| What the exercise asks |
Look through the entries below for the line with "You are a computer-use" and the line with "The height and", then give again exactly those two lines and all lines between them, minus the pictures.

| Dataset entries |

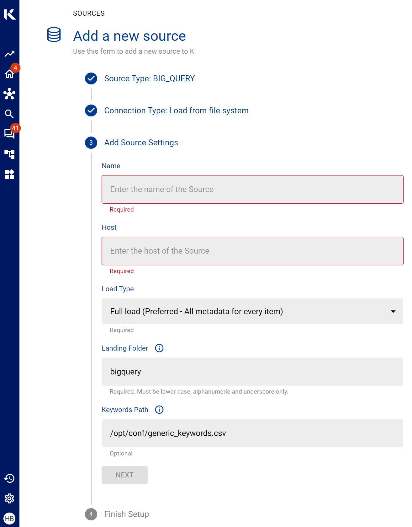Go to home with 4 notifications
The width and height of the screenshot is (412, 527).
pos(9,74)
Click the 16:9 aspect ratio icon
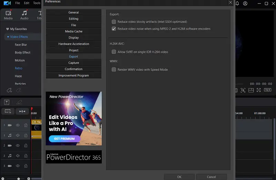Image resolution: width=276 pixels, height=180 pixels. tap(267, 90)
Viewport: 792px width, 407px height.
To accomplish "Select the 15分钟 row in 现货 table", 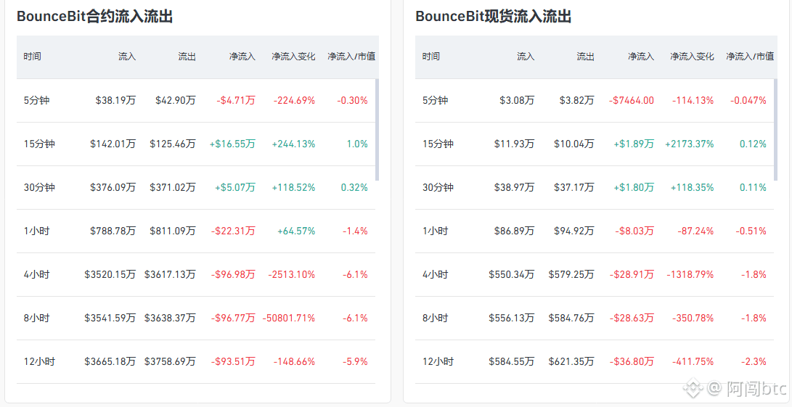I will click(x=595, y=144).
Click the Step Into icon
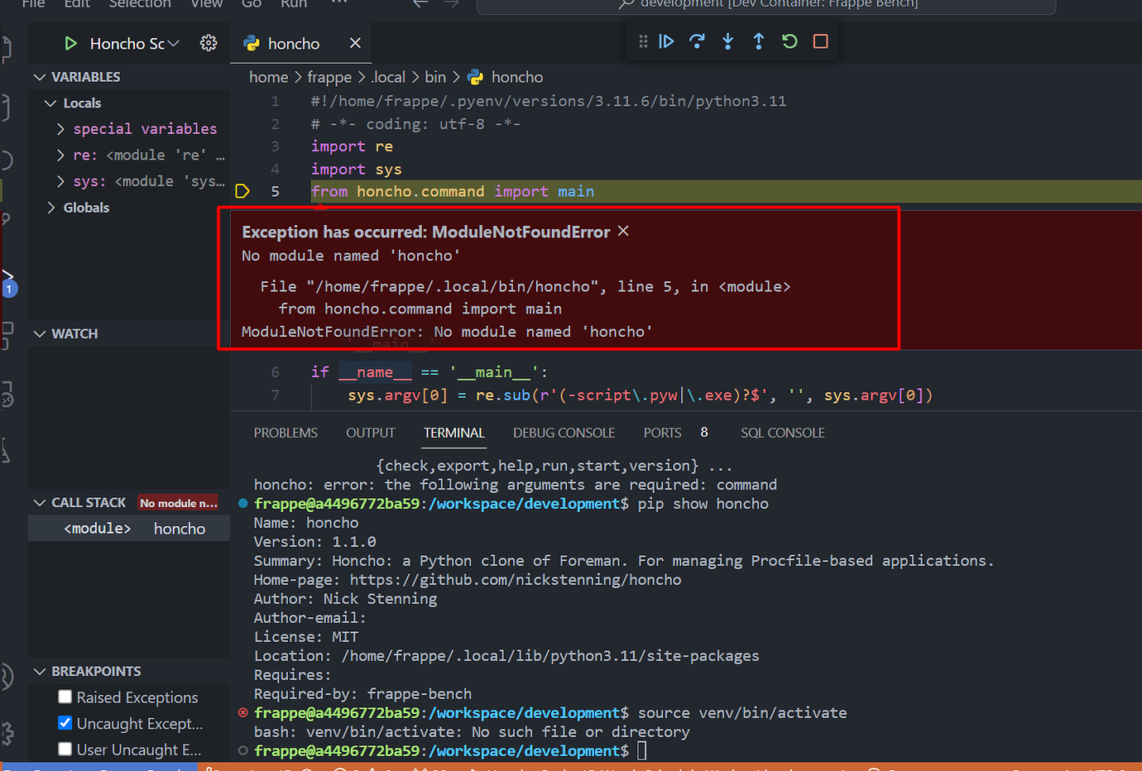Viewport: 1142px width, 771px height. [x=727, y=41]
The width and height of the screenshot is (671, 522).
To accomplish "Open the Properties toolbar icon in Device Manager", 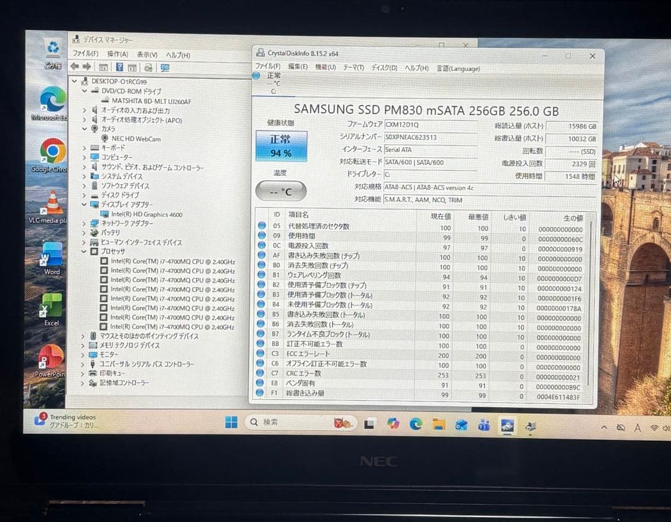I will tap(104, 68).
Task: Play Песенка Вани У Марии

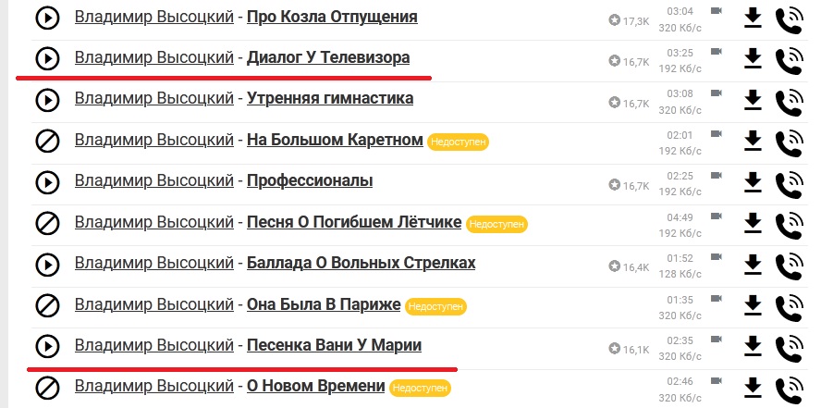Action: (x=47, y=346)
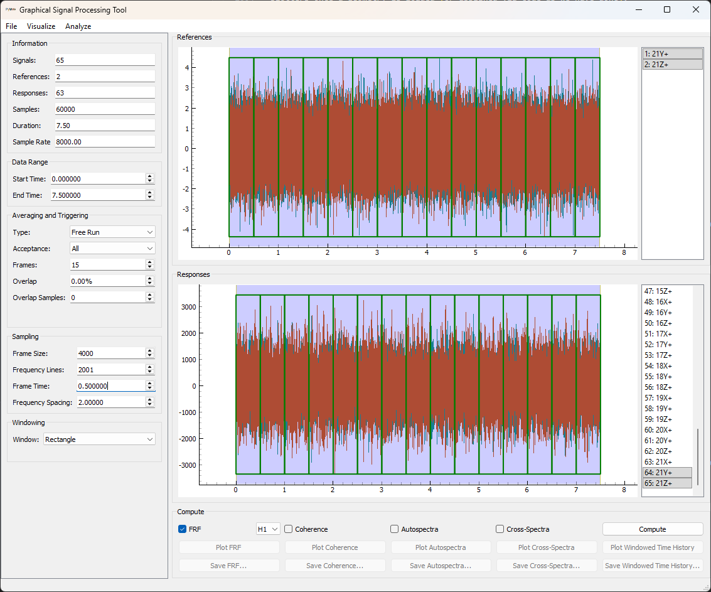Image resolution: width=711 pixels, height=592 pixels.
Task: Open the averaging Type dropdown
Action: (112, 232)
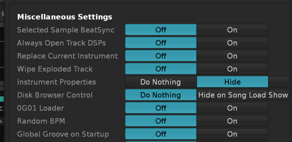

--

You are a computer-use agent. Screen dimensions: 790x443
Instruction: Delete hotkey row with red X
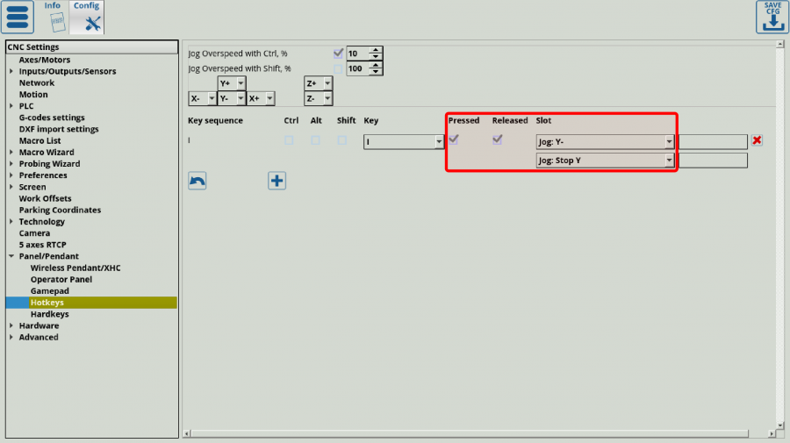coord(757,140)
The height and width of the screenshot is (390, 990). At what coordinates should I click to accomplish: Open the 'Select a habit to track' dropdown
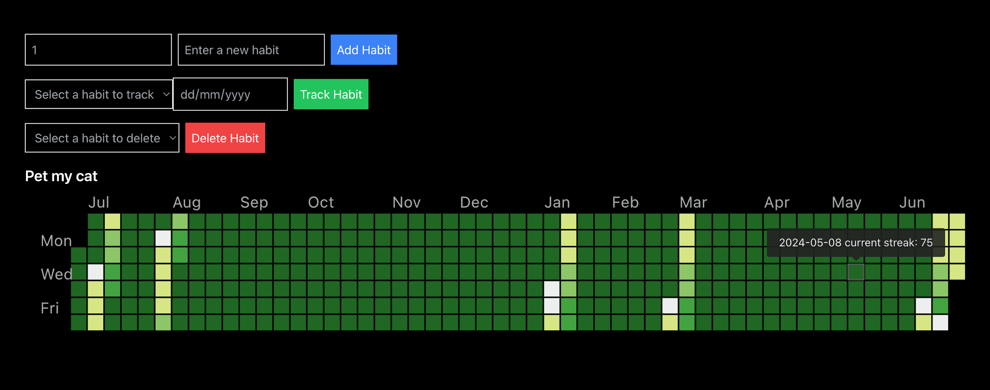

---

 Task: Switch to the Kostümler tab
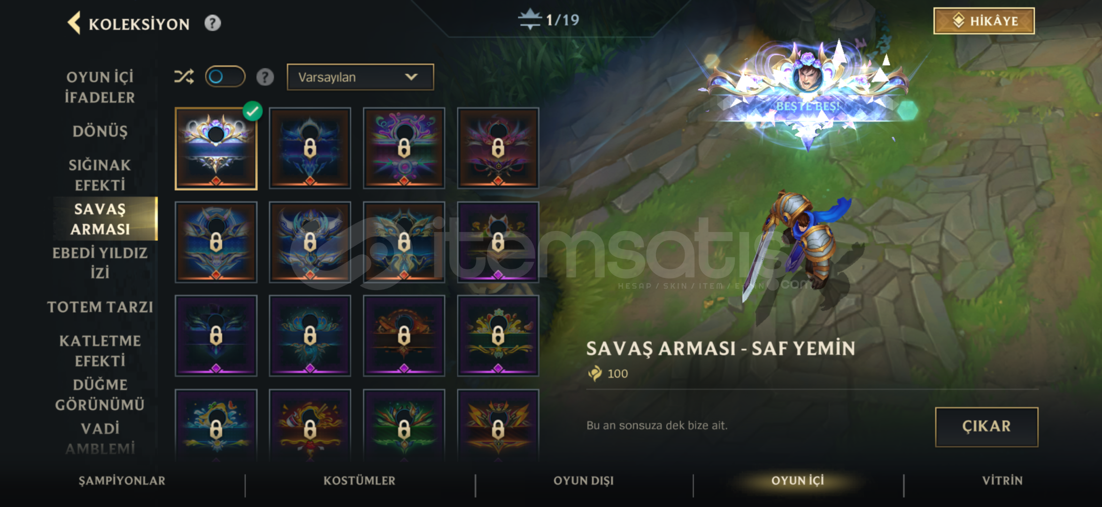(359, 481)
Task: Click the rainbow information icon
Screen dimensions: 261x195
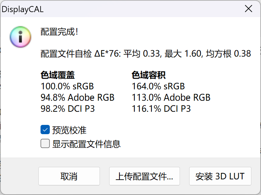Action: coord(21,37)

| Final answer |
You are a computer-use agent. Screen dimensions: 790x443
Instruction: Delete hotkey row with red X
coord(757,140)
The height and width of the screenshot is (390, 990). At what coordinates should I click to accomplish: Open the 'Select a habit to track' dropdown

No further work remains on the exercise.